ABOUT THIS TASK>
Transcribe the records that follow in their entirety, omitting any pictures.

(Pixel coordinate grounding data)
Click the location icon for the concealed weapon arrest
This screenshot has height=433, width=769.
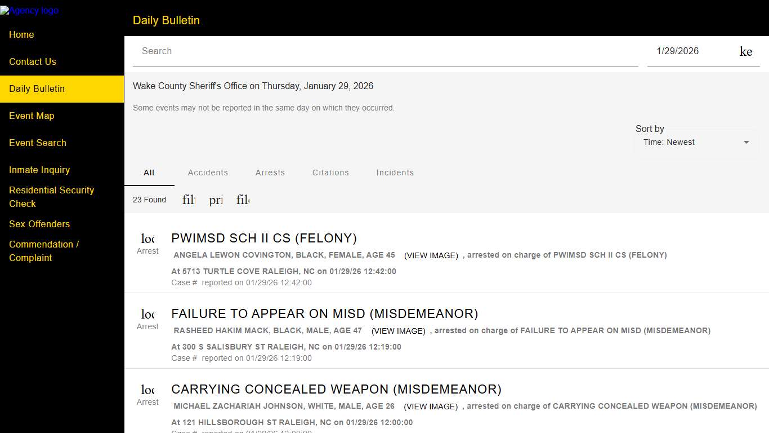(147, 390)
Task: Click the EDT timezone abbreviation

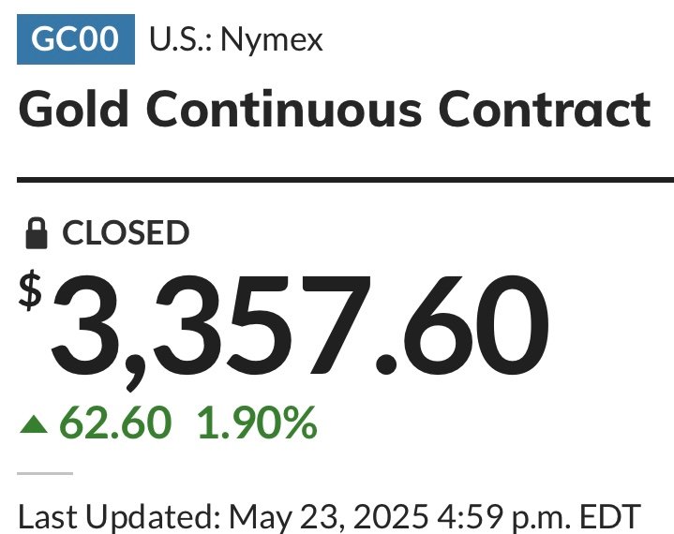Action: tap(610, 516)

REPLY>
Click the location icon for the concealed weapon arrest
This screenshot has height=433, width=769.
(147, 390)
Task: Click the EDT timezone abbreviation

Action: tap(610, 516)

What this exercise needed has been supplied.